■ **Data under study**:
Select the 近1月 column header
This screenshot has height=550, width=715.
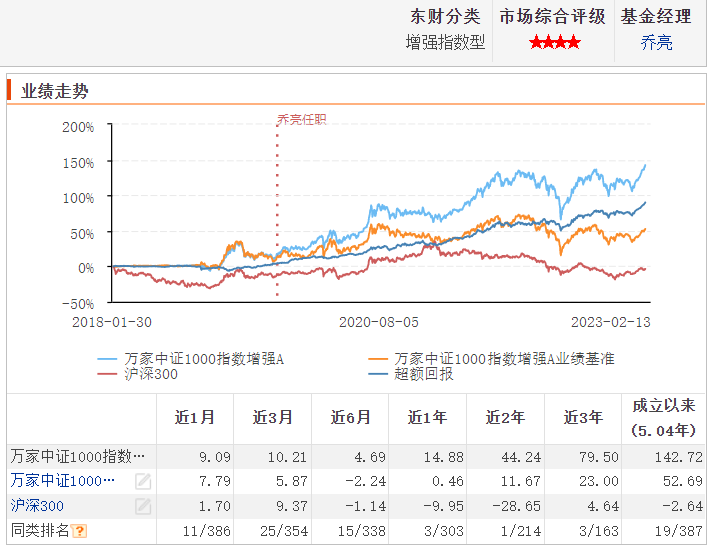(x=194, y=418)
---
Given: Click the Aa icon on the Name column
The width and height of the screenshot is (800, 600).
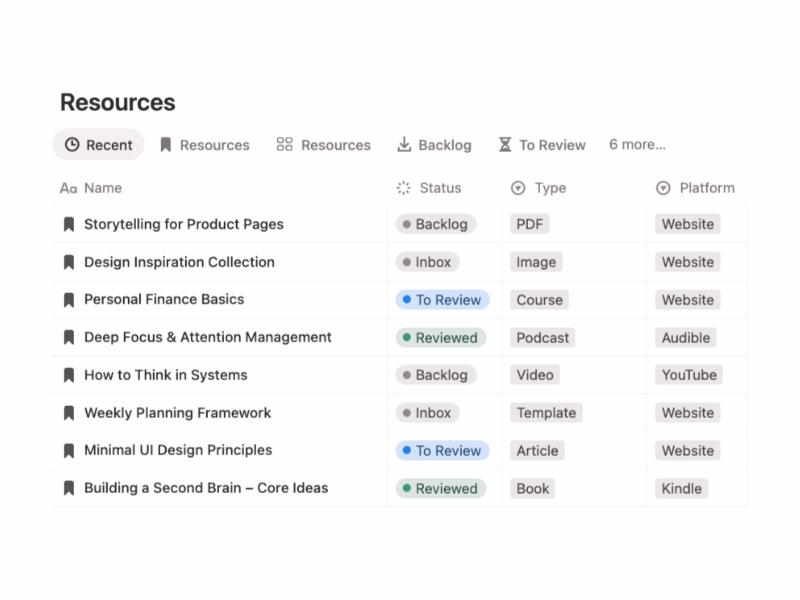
...
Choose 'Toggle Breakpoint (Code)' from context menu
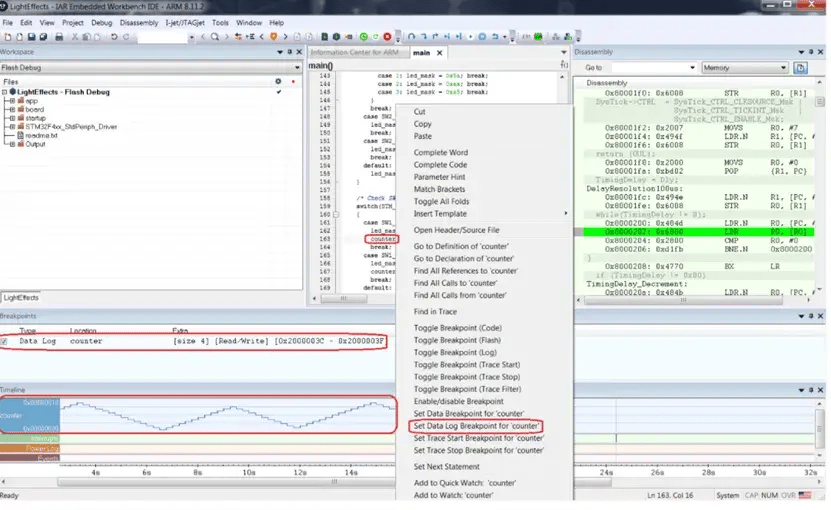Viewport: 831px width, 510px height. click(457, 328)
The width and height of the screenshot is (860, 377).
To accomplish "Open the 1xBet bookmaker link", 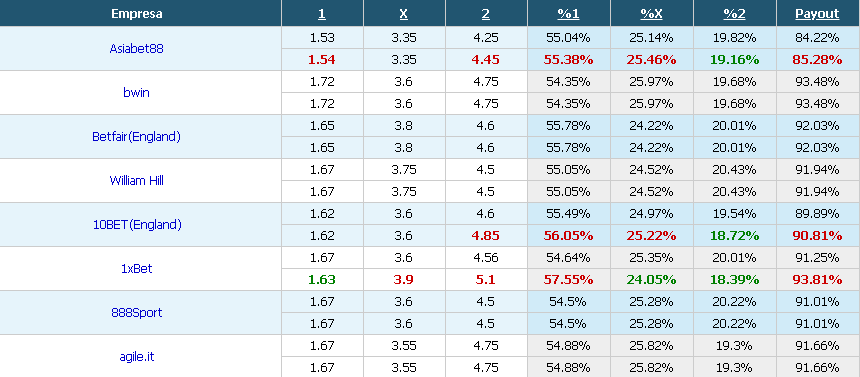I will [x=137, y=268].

■ **Aim of the task**: Copy every line in the data above that has the string "column" in it.

■ **Answer box**:
Select the 近1月 column header
Given: Click the Aa icon on the Name column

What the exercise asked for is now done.